Le Conseil de l’Arctique s’est construit sur une entente, non juridiquement contraignante, entre 8 États de l’Arctique et 38 observateurs. « La position des peuples indigènes est parfaitement unique dans ce forum, ils siègent à la même table des négociations que les États nations. C’est la souplesse du statut juridique qui rend possible leur inclusion dans les discussions. Le Conseil de l’Arctique n’a pas de fondations claires d’un point de vue du système juridique international. » décrit Timo Koivurova. Il est basé sur la déclaration d’Ottawa de 1996, un instrument juridique qui est qualifié de soft law par les experts. Ici aucune partie n’est unie par la loi autour de la table, c’est une forme d’engagements mutuels des États pour définir leurs actions futures.

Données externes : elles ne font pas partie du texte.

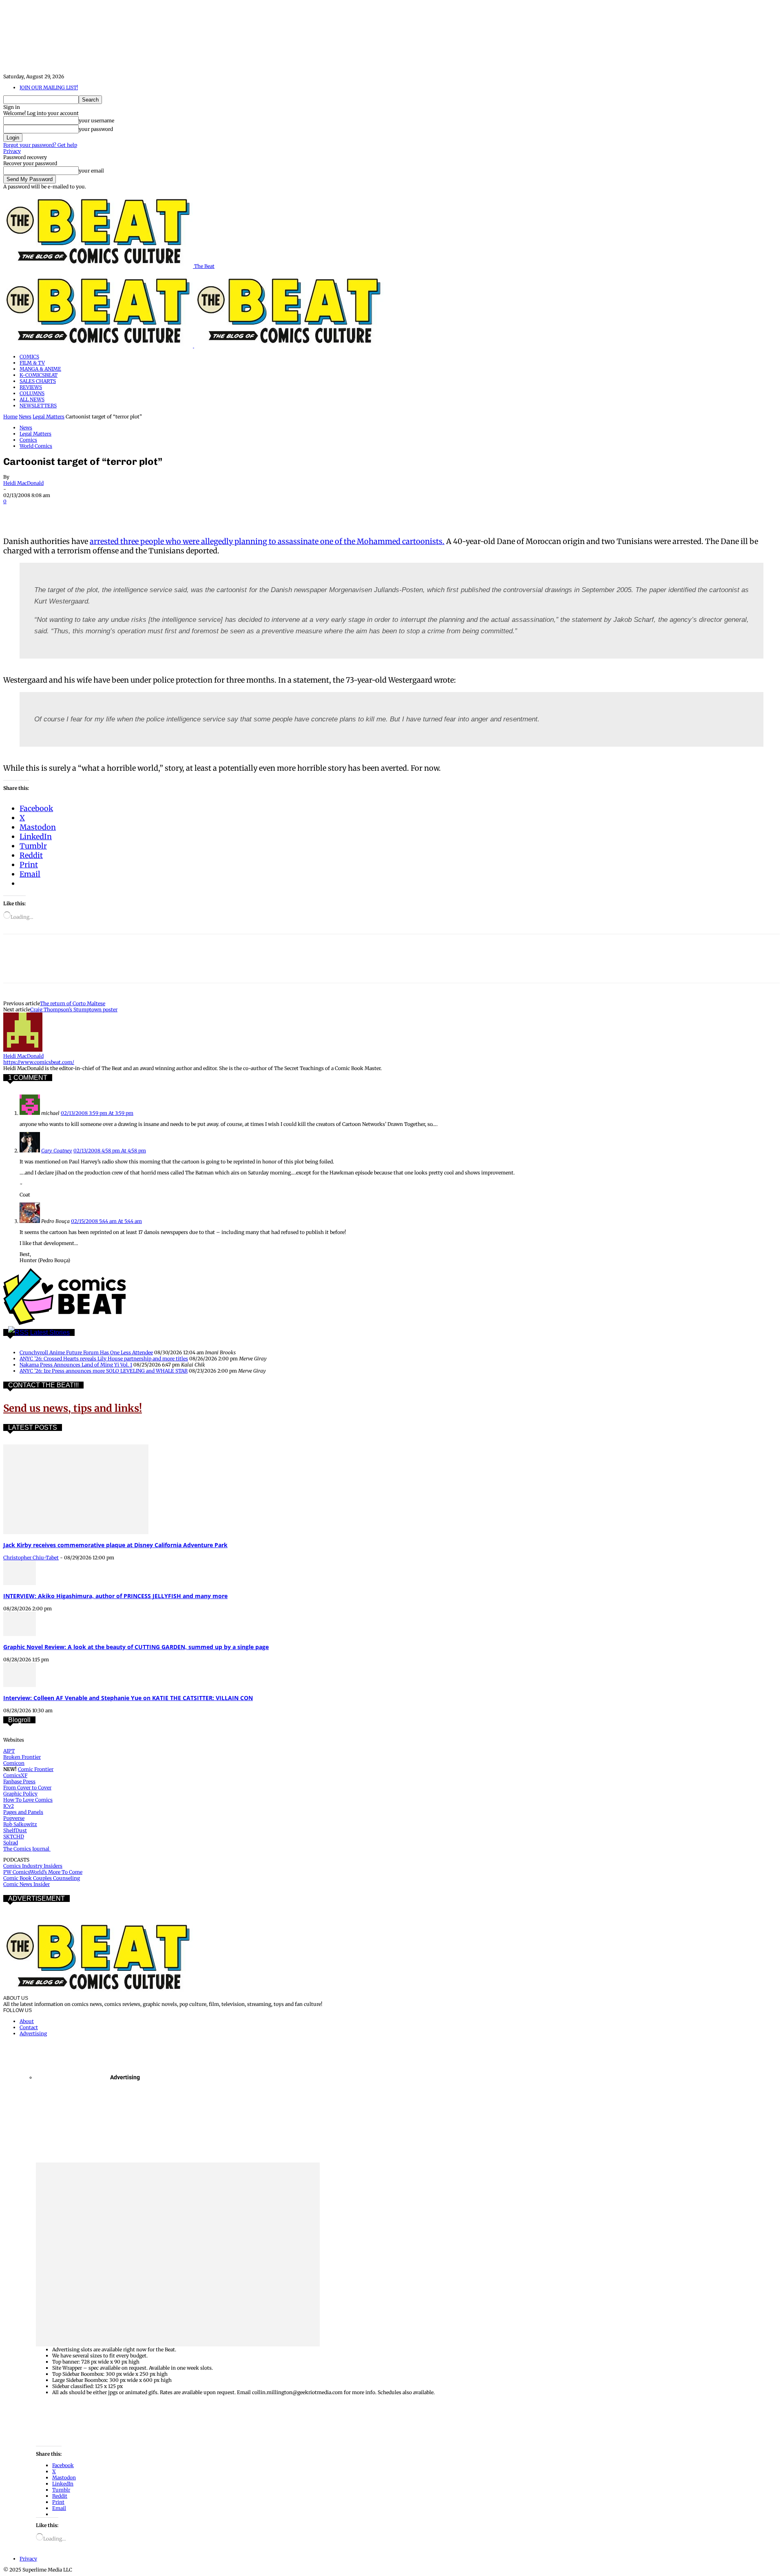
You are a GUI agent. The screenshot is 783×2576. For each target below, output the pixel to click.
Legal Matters (48, 416)
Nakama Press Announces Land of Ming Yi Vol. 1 (76, 1365)
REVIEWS (31, 387)
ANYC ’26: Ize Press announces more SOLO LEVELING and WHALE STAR (104, 1371)
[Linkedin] (104, 513)
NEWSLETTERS (38, 405)
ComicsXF (15, 1775)
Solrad (10, 1843)
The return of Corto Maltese (72, 1003)
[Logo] (98, 346)
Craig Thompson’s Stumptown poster (73, 1009)
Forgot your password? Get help (40, 145)
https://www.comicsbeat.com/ (38, 1062)
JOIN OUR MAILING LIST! (49, 87)
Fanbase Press (19, 1781)
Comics (28, 440)
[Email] (163, 513)
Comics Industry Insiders (32, 1866)
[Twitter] (46, 513)
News (25, 416)
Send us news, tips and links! (72, 1408)
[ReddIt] (134, 513)
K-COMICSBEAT (39, 375)
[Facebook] (16, 513)
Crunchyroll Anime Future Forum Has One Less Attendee (86, 1352)
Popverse (13, 1818)
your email (91, 171)
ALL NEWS (32, 399)
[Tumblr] (192, 513)
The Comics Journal (27, 1849)
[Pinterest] (75, 513)
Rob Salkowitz (20, 1824)
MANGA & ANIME (40, 369)
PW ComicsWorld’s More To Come (42, 1872)
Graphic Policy (20, 1794)
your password (96, 129)
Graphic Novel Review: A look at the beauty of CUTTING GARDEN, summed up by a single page (136, 1647)
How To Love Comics (28, 1800)
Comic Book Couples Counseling (41, 1878)
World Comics (36, 446)
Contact (29, 2027)
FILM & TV (32, 363)
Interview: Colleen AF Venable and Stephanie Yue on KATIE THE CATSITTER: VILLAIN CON (128, 1698)
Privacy (12, 151)
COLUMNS (32, 393)
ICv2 (8, 1806)
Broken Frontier (22, 1757)
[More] (222, 513)
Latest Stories (50, 1332)
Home (10, 416)
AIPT (9, 1751)
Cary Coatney (56, 1151)
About (27, 2021)
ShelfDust (15, 1830)
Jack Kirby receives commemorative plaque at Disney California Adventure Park (115, 1545)
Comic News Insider (26, 1884)
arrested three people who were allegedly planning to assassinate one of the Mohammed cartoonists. (267, 541)
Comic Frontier (35, 1769)
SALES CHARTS (38, 381)
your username (96, 120)
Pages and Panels (23, 1812)
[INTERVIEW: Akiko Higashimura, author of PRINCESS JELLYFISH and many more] (19, 1583)
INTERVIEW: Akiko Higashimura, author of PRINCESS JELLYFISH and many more (115, 1596)
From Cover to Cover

« La soft law peut inciter les parties d’une coopération internationale à se conformer à des déclarations. Personne ne doute que l’ONU a une influence sur le comportement des États. C’est pour cette raison qu’on appelle cela la soft law, cette voie plus douce offre plus de flexibilité dans la façon dont les pays suivent les résolutions de l’ONU. »

Timo Koivurova

Après le 24 février 2022, le Conseil de l’Arctique a été directement touché par l’attaque de la Russie. Le 3 mars, les 7 États occidentaux de l’Arctique ont déclaré qu’ils ne voyageraient pas en Russie pour les réunions, et qu’ils mettraient temporairement leur participation à l’arrêt. La Russie a répliqué qu’elle continuerait d’assumer sa présidence au niveau national afin d’isoler le Conseil des tensions internationales.

La robustesse des traités

Contrairement à la soft law, les traités se sont avérés plus solides dans ce contexte géopolitique, étant donné que les seuils à atteindre pour qu’un État soit exclu dans ce cadre coopératif sont très élevés, selon le droit coutumier de ces traités. « Pour le Traité du Svalbard, les parties sont légalement liées entre elles, la Russie y conserve ses droits, parce qu’il y a des outils écrits qui font référence, comme des lois, des agréments ou des gouvernances, et il existe des conseils juridiques qui aident à leur interprétation. Le Traité de Svalbard n’implique pas de réunion et laisse le contrôle et son application principalement à la Norvège », décrit-il. L’implication de la Russie au Svalbard concerne l’exploitation minière, le tourisme, la pêche ou encore la présence de ressortissants russes bien ancrés sur l’archipel. Ce système de traité ne fait pas figure d’exception.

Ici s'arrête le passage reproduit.